There is little sign of a post-Brexit inflation spike as supermarket appear to have avoided passing on any extra costs incurred importing goods into the UK so far this year.
The Grocer Price Index, which tracks more than 61,000 individual SKUs collated by Edge by Ascential, found overall supermarket prices were marginally cheaper in January than they were a year ago.
The overall GPI, which includes the big four, saw average prices fall 0.1% across January. It marked a reduction from the 0.4% inflation seen in December, though November had recorded deflation of 0.8%.
Three of the big four were in annual price deflation during the month, with Asda prices were down 0.3%, while Sainsbury’s and Morrisons were just below flat.
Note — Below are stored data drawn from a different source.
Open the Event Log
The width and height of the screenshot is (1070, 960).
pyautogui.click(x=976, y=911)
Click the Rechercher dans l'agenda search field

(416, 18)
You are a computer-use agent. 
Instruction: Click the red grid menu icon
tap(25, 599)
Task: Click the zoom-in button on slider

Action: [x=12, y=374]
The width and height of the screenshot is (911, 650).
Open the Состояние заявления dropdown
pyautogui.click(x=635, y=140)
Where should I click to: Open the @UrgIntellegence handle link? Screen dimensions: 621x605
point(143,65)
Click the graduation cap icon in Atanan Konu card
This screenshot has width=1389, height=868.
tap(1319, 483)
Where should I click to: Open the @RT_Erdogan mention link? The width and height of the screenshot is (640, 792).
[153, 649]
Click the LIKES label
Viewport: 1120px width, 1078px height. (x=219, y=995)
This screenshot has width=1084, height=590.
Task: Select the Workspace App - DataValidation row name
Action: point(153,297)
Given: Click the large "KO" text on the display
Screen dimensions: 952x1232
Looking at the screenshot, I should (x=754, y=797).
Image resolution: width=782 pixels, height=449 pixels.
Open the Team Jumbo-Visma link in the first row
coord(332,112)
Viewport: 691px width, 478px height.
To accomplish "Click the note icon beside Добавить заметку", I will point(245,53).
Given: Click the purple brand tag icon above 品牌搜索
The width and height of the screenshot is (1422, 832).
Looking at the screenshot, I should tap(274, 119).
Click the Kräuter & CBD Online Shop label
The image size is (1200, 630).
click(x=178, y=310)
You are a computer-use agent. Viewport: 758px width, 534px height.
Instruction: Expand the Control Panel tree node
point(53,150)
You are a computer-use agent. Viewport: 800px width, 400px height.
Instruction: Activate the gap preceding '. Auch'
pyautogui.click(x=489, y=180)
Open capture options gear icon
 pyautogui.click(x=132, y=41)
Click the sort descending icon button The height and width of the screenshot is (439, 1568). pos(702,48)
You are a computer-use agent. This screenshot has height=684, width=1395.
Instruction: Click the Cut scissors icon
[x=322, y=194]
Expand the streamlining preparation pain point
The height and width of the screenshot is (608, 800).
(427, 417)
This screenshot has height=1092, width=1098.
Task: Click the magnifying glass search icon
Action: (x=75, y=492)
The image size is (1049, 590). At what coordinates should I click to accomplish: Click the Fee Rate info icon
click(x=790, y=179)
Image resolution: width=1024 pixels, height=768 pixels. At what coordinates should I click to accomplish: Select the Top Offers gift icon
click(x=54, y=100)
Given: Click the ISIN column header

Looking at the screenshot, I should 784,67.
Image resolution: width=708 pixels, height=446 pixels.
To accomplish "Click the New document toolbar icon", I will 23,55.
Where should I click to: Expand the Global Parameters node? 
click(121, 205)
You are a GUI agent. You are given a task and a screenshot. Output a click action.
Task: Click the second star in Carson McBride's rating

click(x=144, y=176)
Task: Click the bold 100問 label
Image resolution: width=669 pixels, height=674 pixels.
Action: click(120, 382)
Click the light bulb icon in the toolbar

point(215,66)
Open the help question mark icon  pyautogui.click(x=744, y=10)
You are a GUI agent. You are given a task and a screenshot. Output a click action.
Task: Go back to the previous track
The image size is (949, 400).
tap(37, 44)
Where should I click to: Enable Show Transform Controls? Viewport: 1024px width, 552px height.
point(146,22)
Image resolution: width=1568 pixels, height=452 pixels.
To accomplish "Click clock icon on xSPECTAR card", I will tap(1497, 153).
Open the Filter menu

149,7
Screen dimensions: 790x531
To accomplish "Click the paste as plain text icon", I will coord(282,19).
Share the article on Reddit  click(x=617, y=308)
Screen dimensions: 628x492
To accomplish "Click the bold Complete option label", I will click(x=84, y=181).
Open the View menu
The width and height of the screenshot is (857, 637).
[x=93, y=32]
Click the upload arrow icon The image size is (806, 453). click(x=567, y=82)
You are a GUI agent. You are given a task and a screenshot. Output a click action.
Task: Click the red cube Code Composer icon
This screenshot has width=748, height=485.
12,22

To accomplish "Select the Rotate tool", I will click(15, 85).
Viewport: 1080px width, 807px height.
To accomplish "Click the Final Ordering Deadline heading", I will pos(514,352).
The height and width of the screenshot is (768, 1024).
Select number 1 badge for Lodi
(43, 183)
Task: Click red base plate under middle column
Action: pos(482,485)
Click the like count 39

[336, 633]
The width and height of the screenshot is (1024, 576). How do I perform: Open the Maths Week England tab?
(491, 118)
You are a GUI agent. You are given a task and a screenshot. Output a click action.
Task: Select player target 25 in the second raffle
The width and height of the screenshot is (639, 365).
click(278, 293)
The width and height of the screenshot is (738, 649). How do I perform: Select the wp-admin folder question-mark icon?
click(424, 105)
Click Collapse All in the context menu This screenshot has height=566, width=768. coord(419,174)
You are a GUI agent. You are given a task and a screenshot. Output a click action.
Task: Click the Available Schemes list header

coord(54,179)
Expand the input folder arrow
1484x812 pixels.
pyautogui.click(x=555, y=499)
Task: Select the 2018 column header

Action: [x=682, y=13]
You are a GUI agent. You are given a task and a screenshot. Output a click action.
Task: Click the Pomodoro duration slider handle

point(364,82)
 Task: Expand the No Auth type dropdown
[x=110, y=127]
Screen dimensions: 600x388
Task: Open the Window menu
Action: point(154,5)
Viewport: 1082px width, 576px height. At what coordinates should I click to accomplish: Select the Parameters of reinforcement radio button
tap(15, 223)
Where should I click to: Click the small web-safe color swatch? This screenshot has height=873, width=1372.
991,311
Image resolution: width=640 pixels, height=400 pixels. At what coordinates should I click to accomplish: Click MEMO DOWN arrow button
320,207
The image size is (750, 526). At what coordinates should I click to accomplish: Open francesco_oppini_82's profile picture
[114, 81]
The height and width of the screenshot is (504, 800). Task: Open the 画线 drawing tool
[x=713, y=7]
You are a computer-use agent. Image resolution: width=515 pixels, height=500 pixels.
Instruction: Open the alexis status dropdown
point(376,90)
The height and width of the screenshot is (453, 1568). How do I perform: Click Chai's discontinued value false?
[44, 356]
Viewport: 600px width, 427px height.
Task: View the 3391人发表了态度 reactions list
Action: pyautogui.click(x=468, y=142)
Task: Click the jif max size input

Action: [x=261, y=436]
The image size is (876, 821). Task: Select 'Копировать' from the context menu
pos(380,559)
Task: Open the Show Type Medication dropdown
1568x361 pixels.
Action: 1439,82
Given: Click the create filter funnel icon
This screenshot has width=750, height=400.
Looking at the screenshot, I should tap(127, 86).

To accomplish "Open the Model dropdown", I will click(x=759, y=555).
Tesco was the only grocer to record annual inflation, but this was only 0.04% and marked a sharp downturn on the 1.5% inflation it recorded in December.
Waitrose, not included in the overall GPI, also moved back into annual deflation of 0.5%.
Categories seen as most at risk from Brexit-driven price volatility remained in deflation, with fruit & veg down 1.9% year on year compared with a 1.3% fall in December and meat, fish & poultry down 1.3% (it fell 2.1% in December).
Those categories seeing the highest levels of inflation included soft drinks (+1.9%), baby goods (+1.7%) and chilled (+1.1%).
On a month-on-month basis prices did rise 1.3% back to their highest level since July 2020 after benign price conditions in the latter half of 2020 following a spurt of Covid-driven inflation in the spring.